Stored data entries
** BEGIN **

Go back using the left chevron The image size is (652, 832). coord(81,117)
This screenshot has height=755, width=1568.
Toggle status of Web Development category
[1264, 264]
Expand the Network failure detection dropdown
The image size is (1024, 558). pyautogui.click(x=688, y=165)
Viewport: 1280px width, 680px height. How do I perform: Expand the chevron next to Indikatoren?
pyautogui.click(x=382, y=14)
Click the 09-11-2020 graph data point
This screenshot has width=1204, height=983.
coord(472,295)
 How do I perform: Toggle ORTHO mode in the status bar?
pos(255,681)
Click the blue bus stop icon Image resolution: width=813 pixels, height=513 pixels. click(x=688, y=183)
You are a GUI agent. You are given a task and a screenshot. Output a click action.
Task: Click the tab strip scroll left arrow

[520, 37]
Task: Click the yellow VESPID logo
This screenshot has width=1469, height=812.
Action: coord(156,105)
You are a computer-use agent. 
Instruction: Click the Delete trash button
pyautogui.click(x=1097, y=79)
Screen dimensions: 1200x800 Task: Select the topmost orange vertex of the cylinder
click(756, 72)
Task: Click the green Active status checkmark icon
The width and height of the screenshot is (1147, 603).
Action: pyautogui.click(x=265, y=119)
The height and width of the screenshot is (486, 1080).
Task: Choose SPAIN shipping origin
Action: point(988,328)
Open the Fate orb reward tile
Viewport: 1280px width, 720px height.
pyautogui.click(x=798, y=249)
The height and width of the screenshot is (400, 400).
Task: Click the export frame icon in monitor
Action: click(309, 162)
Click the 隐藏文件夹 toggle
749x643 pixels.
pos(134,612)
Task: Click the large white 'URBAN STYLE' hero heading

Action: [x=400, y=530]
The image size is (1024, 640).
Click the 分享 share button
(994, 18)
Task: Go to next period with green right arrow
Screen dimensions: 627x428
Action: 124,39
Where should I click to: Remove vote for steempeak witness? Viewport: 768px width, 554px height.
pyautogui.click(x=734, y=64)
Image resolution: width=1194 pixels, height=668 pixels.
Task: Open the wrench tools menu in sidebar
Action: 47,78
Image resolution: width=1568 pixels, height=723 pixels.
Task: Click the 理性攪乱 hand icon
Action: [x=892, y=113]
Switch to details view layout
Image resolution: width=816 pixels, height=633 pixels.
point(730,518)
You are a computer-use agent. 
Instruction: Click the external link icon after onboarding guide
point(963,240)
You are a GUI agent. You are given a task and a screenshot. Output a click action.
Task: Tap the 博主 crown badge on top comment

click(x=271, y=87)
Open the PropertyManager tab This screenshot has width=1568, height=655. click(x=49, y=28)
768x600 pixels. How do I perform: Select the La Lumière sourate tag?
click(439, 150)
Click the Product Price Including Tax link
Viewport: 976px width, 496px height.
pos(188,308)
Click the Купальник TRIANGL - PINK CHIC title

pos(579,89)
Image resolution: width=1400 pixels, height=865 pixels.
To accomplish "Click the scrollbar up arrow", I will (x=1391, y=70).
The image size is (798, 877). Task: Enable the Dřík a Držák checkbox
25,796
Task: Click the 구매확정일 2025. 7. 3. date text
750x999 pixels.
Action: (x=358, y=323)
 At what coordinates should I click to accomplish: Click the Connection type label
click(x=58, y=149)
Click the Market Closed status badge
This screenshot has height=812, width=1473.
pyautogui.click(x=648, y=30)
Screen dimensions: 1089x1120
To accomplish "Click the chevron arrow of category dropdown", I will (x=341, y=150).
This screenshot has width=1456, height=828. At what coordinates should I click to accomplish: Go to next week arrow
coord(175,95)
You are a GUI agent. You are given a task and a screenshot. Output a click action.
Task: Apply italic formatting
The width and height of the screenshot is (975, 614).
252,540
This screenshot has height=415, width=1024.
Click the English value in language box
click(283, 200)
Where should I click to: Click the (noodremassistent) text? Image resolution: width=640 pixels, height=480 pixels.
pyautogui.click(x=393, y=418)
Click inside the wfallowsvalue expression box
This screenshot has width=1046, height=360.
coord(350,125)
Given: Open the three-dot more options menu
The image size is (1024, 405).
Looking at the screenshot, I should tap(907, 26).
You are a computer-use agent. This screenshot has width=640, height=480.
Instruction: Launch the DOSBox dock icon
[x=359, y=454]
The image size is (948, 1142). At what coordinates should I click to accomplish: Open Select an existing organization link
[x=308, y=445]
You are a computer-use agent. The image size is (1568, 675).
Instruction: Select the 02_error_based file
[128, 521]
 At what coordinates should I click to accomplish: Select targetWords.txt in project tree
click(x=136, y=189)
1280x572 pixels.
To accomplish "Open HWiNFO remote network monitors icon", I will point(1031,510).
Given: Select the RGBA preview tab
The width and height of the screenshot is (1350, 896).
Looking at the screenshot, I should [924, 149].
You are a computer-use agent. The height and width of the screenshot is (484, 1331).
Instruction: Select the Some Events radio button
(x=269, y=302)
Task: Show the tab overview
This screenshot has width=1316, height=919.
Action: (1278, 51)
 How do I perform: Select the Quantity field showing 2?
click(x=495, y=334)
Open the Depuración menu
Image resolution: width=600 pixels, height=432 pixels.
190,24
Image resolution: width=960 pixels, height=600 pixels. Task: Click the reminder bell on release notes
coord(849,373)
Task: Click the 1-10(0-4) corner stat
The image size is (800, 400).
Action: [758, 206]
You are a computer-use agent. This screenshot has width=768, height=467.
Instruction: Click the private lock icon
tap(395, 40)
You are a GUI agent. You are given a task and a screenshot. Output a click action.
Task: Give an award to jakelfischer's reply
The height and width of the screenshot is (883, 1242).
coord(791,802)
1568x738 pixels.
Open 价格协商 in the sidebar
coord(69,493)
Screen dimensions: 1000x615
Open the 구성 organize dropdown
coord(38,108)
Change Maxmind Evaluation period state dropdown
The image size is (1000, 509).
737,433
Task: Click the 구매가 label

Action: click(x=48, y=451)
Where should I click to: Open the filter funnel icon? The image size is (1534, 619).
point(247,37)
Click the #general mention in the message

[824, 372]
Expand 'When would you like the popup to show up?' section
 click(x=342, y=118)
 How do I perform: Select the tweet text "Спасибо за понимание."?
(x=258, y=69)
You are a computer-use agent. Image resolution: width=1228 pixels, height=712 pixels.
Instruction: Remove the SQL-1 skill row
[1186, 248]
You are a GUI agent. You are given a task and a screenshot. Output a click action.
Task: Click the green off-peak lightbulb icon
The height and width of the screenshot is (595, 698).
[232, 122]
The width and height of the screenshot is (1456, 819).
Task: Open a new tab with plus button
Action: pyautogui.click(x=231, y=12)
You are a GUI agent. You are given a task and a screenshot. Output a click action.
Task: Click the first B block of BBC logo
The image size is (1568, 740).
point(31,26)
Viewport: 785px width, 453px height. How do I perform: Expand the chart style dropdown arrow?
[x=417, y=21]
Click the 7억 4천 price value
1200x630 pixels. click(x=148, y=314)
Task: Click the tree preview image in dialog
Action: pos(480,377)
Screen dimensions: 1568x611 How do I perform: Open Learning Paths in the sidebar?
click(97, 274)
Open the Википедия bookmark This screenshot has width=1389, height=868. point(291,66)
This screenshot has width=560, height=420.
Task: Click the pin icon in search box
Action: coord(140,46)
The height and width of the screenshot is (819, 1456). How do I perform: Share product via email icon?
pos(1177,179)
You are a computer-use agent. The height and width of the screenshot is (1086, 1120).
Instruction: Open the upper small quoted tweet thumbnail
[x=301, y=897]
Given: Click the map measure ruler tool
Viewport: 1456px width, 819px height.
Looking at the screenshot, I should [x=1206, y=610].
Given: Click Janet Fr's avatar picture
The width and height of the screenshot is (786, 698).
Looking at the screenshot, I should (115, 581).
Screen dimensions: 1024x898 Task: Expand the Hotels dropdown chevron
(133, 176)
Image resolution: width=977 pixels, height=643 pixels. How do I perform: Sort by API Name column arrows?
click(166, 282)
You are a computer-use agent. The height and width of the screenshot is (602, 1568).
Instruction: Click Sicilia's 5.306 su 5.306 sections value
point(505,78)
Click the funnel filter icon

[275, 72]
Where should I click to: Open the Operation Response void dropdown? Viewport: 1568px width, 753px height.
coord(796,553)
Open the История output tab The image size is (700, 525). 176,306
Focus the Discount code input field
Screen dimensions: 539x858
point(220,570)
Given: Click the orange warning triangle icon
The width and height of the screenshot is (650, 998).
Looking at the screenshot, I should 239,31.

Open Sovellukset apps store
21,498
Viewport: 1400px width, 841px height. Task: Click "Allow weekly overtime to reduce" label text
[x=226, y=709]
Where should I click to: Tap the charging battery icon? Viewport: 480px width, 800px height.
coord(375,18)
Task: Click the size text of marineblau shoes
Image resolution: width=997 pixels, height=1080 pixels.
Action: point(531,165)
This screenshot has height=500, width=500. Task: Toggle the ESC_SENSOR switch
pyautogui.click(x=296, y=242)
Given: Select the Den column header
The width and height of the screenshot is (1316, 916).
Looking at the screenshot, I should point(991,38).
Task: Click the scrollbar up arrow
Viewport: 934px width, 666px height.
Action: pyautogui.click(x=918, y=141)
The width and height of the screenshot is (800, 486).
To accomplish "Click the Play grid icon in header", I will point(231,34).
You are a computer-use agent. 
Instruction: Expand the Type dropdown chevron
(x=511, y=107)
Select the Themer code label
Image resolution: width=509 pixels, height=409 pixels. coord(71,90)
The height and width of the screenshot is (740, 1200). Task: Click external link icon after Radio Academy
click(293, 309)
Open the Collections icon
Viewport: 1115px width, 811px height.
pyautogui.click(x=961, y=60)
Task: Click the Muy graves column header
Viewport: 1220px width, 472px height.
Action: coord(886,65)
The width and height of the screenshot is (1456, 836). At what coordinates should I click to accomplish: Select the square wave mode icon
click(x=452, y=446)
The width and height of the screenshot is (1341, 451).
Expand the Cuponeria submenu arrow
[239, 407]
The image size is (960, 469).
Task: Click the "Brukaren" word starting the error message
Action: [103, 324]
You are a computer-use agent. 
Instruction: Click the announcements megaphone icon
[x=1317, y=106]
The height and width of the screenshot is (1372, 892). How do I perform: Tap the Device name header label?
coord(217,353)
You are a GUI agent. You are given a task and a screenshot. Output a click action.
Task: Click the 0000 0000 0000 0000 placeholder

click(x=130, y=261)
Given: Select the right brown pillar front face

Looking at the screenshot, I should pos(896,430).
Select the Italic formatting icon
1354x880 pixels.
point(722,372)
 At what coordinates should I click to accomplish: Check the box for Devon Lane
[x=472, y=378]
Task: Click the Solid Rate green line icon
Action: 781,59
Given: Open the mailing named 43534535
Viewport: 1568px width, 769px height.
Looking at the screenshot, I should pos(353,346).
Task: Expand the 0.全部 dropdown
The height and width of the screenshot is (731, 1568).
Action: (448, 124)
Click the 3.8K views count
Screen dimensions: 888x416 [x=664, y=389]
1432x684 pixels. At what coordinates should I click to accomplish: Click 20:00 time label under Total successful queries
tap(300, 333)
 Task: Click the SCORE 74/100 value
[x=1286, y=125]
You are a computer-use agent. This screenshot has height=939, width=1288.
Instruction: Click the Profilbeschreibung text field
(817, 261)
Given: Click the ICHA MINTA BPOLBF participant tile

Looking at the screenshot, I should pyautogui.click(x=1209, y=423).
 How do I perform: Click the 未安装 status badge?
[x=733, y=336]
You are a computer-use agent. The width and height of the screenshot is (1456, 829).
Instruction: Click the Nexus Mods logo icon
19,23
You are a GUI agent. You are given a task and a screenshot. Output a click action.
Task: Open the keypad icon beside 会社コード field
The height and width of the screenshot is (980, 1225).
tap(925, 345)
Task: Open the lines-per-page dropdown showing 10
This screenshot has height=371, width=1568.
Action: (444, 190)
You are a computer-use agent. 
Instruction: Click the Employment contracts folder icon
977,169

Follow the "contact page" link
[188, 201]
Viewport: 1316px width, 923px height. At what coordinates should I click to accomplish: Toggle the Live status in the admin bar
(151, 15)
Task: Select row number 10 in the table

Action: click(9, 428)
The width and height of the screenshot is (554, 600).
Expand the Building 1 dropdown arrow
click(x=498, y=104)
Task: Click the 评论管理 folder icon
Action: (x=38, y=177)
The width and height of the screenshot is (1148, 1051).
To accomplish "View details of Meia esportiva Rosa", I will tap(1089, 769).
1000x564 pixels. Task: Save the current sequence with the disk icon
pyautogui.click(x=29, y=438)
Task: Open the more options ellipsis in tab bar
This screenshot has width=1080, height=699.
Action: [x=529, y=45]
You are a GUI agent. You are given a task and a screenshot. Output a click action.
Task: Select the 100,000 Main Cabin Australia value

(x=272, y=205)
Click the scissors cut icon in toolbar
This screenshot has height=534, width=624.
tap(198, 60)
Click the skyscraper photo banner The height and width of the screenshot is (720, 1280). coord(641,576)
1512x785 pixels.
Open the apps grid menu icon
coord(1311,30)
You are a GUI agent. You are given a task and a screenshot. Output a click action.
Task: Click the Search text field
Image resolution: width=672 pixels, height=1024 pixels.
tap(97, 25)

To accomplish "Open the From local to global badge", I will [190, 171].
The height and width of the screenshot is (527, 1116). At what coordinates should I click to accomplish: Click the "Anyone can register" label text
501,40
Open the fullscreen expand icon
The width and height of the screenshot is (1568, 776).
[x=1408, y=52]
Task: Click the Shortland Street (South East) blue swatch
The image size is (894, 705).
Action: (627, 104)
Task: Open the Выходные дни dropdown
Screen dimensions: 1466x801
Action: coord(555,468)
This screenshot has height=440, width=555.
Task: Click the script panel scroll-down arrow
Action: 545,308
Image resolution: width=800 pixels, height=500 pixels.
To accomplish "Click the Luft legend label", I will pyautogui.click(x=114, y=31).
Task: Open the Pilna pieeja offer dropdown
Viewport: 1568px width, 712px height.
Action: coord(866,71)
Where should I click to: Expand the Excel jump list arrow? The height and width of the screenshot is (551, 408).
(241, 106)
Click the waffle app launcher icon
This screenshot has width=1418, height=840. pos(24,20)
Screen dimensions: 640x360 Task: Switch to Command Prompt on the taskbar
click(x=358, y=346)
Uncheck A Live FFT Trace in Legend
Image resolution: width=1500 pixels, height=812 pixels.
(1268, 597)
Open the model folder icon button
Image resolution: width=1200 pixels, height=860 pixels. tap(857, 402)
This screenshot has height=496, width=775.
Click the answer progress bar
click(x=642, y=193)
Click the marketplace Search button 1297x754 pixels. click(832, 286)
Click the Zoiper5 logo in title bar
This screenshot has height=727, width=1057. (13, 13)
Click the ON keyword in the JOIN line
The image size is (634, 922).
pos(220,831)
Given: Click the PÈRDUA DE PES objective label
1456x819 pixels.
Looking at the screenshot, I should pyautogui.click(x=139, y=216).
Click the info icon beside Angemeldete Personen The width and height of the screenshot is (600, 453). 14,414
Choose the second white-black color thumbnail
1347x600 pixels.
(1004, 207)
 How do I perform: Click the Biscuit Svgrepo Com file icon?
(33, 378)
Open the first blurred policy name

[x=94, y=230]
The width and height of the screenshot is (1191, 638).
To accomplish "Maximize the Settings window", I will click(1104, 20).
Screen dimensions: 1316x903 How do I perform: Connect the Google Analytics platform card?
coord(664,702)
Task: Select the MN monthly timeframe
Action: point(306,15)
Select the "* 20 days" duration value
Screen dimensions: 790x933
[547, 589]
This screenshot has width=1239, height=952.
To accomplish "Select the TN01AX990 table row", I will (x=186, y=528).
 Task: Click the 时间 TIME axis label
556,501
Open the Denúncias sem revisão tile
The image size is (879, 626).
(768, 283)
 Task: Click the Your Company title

** END **

Directions for this task —
Identify every line in the data above that contains the string "Where", and copy each of those lines. Case counts.

Full response —
Where should I click to: Remove vote for steempeak witness? Viewport: 768px width, 554px height.
Where should I click to: Click the (noodremassistent) text? Image resolution: width=640 pixels, height=480 pixels.
Where should I click to: Open the filter funnel icon? The image size is (1534, 619).
Where should I click to: Open the Operation Response void dropdown? Viewport: 1568px width, 753px height.
Where should I click to: Tap the charging battery icon? Viewport: 480px width, 800px height.
Where should I click to: Expand the Excel jump list arrow? The height and width of the screenshot is (551, 408).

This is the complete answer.